The high BRAF mutation rate, especially in melanoma, raises the possibility of an effective anti-BRAF therapy. As our data document a significant rate of concurrent mutations in the RAS/PI3-VK/PTEN/AKT pathway, monotherapy targeted at BRAF alone may be ineffectual. Further studies will obviously be necessary in order to optimize rationale drug design.

In summary, we have identified a potential genetic interaction between three components of the RAS signaling network—NRAS, BRAF, and PTEN/MMAC1. Based on the known cellular functions of these respective gene products, the pattern of mutations suggest that the MAPK and AKT pathways are frequently activated in parallel, by genetic means, to promote melanoma development.

Materials and Methods

Cell lines and DNA

The human melanoma cell lines, culture conditions, uncultured melanoma specimens, and their NRAS and PTEN/MMAC1 status have been described previously (Tsao et al, 2000). All studies were done in accordance with a protocol approved by the IRB at the Massachusetts General Hospital.

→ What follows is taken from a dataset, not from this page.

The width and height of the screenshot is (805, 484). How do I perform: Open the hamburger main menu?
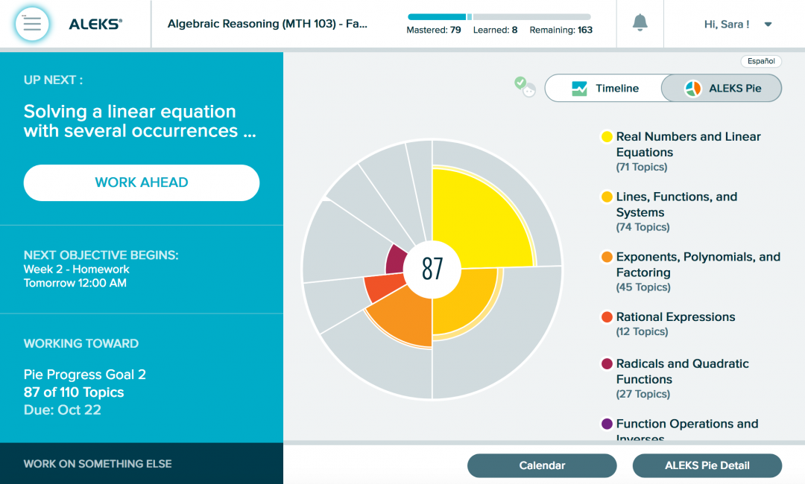point(32,24)
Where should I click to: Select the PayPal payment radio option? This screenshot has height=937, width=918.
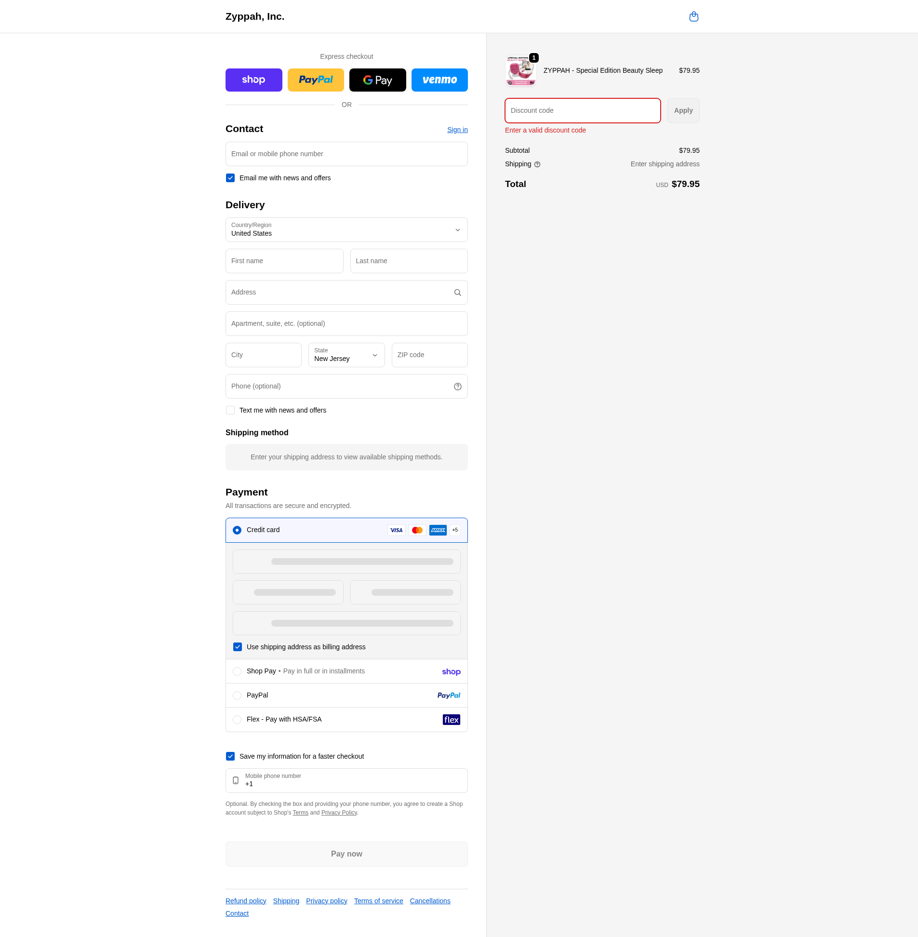237,695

Polymerase chain reaction (PCR)–single strand conformation polymorphism

Primer sequences for the exons 11 and 15 of BRAF are published (Davies et al, 2002). Amplification was carried out in 50 μL reaction containing 1 μL of DNA, 1.5 mM MgCl2 and 40 ng of each primer under standard conditions with or without 0.25 μL of [α32P]deoxycytidine triphosphate (NEN, Boston, Massachusetts). The samples were initially denatured at 95°C 5 min, than amplified for 35 cycles of 95°C 1 min, 62°C 1.5 min, 72°C 1.5 min, and final extension at 72°C for 10 min. The PCR product was confirmed on 1.2% agarose gel. Ten microliters of PCR product was then mixed with 10 μL of the gel loading buffer (95% formamide, 10 mM EDTA, 0.02% bromophenol blue and 0.02% xylene cyanol FF) and the samples were denatured at 95°C for 5 min and chilled immediately for 5 min. The sample was loaded on to 6% acrylamide gel containing 10% glycerol, 1 × TBE pH 8.0. The gel was run in 0.6 × TBE at 5–6 W at 4°C for 5 to 6 h. The gel was either stained with a silver staining kit (DNA Silver Staining Kit, Amersham/Pharmacia, Uppsala, Sweden) or exposed to X-ray film (Biomax-MR, Kodak, Rochester, New York), if radioactivity was used. DNA fragments showing mobility shifts were than prepared by PCR under the same condition, purified using Qiaquick PCR purification kit per manufacturer’s protocol (Qiagen Inc., Valencia, California) and submitted to Massachusetts General Hospital sequencing core facility for automated sequencing.

Western blotting

Whole cell lysate was prepared from the melanoma cell lines using RIPA buffer (150 mM NaCl, 50 mM Tris pH 8.0, 1% nonidet P40, 0.1% sodium dodecyl sulfate, 0.5% sodium deoxycholate, 5 μg per mL each of aprotinin and leupeptin and 1 mM of phenylmethylsulfonyl fluoride) containing the cocktail of protease inhibitors (Roche Molecular Biology). Fifty micrograms of protein were loaded on to sodium dodecyl sulfate–polyacrylamide gel electrophoresis gel and transferred on to nitrocellulose paper. The blot was incubated with an anti-PTEN monoclonal antibody at 1:1000 (A2B1, Santa Cruz Biotechnology Inc., Santa Cruz, California). After washing, incubating with secondary antibody (sheep anti-mouse horseradish peroxidase; Amersham Biosciences, Piscataway, New Jersey), the blot was developed with chemiluminescent substrate.


This work was funded in part through grants from the American Cancer Society, Dermatology Foundation, the American Skin Cancer (to H.T.) and the National Institutes of Health (to H.T. and F.G.H.)